Following the coming into force of the Telecommunications (Data Protection and Privacy) Regulations 1999, Elizabeth France, Data Protection Commissioner, has issued the first enforcement notices requiring compliance with the Regs.
Topic: Data privacy
Who: Data Protection Commissioner, Second Telecom Ltd. and Top 20 Ltd.
When: June 2000
Following the coming into force of the Telecommunications (Data Protection and Privacy) Regulations 1999, Elizabeth France, Data Protection Commissioner, has issued from the Commission’s HQ in Wilmslow the first enforcement notices requiring compliance with the Regs. The TDPPR make it clear that prior consent ("opt-in") is needed before any unsolicited direct marketing is conducted by automated calling machines, by automated fax machines, or by non automated fax to individual subscribers.
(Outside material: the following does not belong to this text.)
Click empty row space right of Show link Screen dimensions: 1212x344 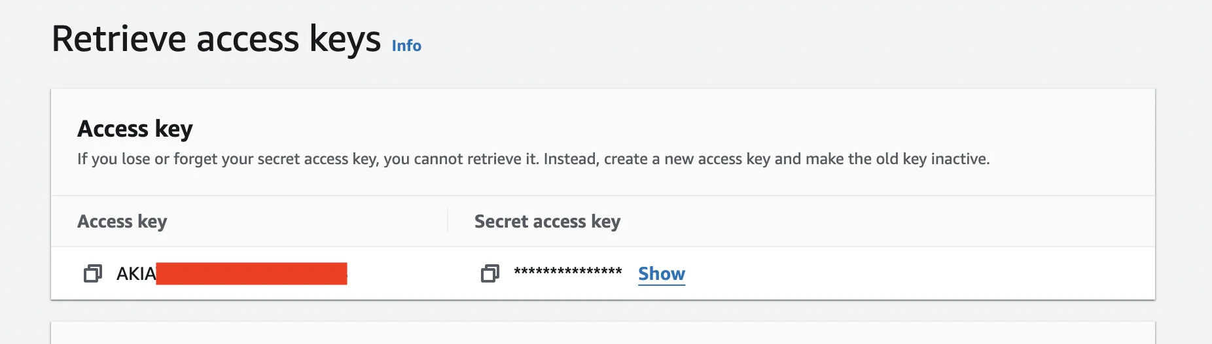tap(916, 273)
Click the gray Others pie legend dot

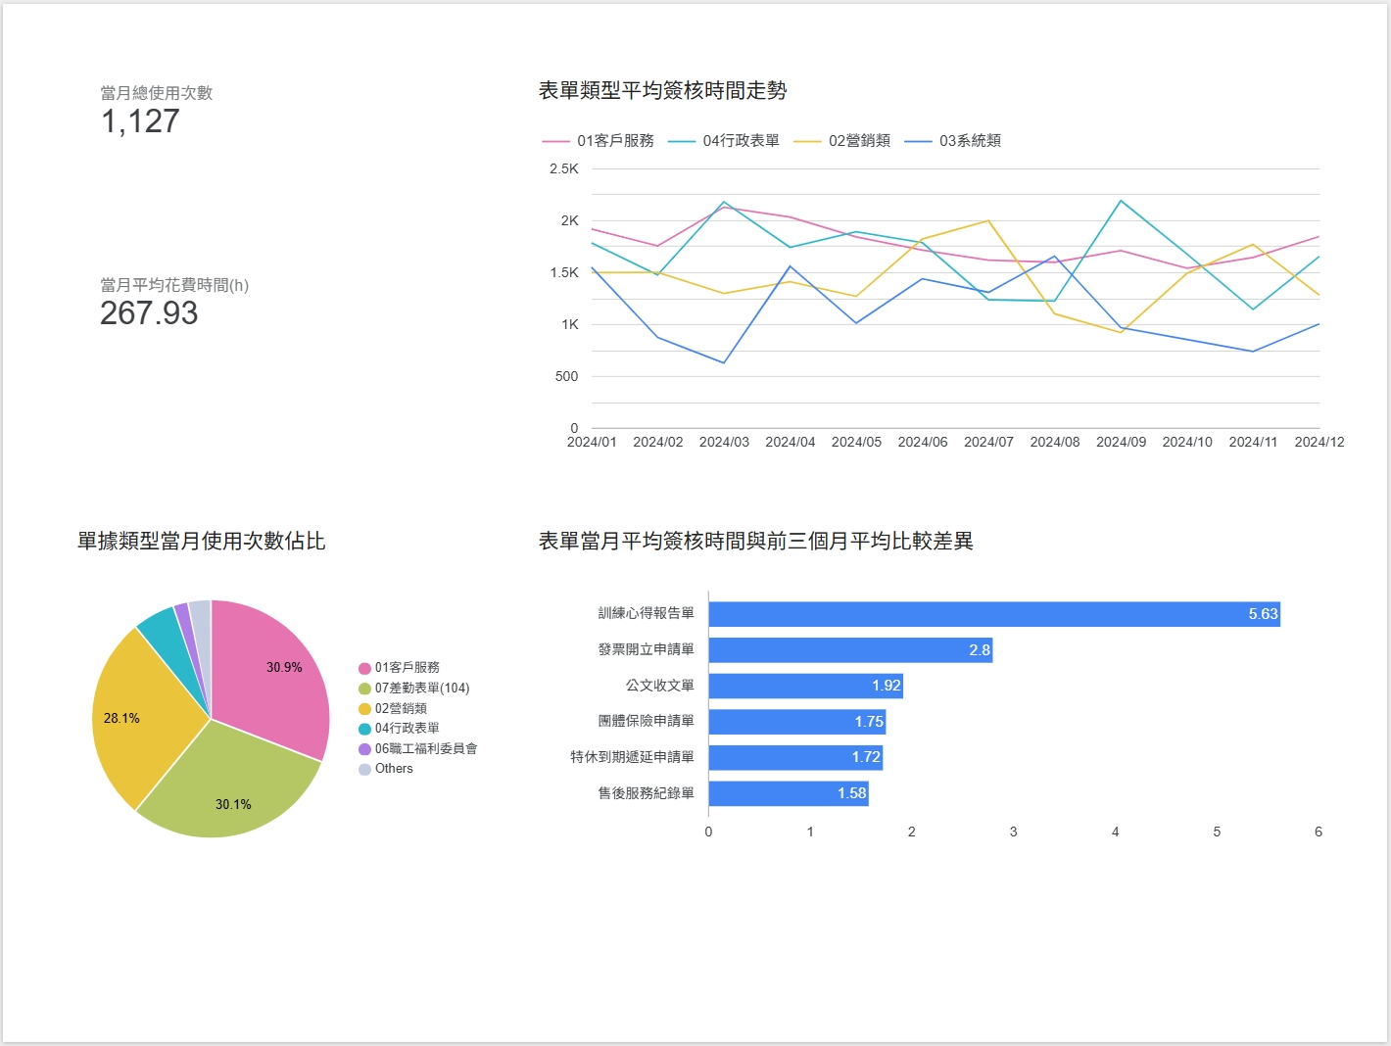(364, 769)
"Opt-out" (ie acceptable unless the recipient has previously notified the marketer that he does not wish to receive the communication) applies to unsolicited direct marketing by non automated fax to corporate subscribers and by non automated telephone calls to individual or corporate subscribers.
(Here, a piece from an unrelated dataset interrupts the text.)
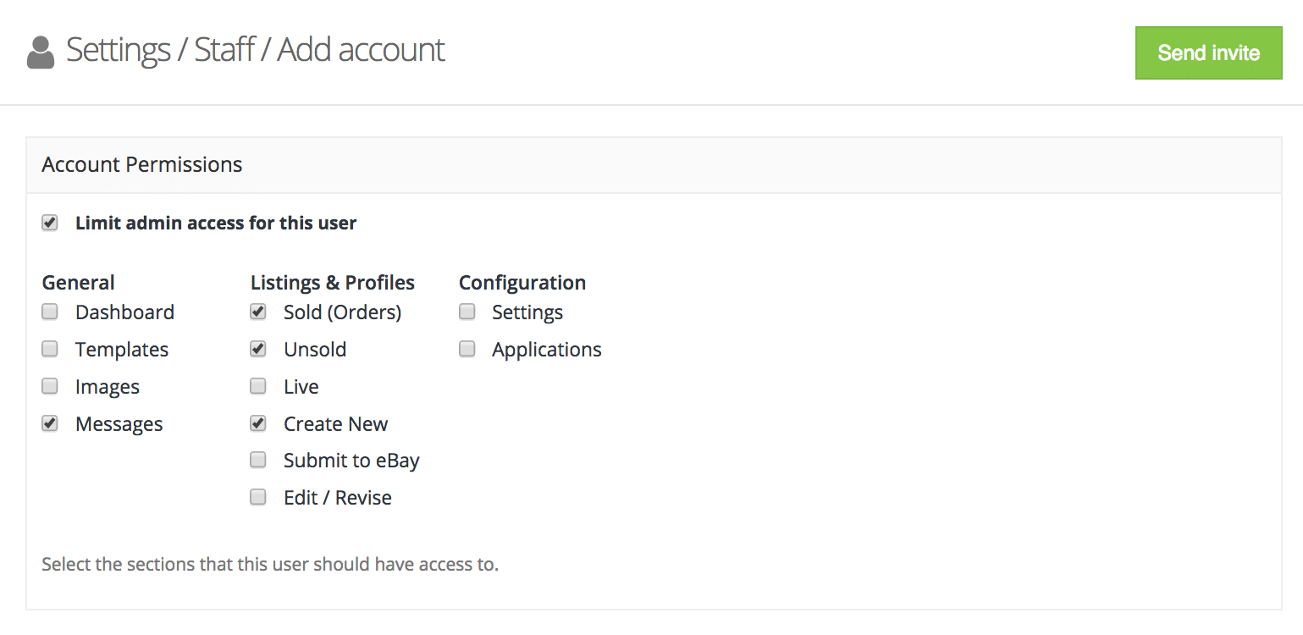Enable Submit to eBay permission
The width and height of the screenshot is (1303, 635).
[x=258, y=460]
In the case of Second Telecom and Top 20, unsolicited faxes were the problem and the Commission is threatening other enforcement action in the near future.
Why this matters:
According to the DMA (UK) (whose task it is to operate the various statutory opt-in and opt-out schemes) around a stonking 1000 complaints a week are currently being received about unsolicited marketing calls and faxes. In some cases this is put down to marketers failing to check their lists against those kept by the DMA as part of the now statutory fax and telephone preference services, and in other cases it may be due to sheer ignorance of the new law. Ignorance is no defence, however, and any marketers still understandably in doubt about which system applies to which form of marketing and which is opt-in and which opt-out, should take advice.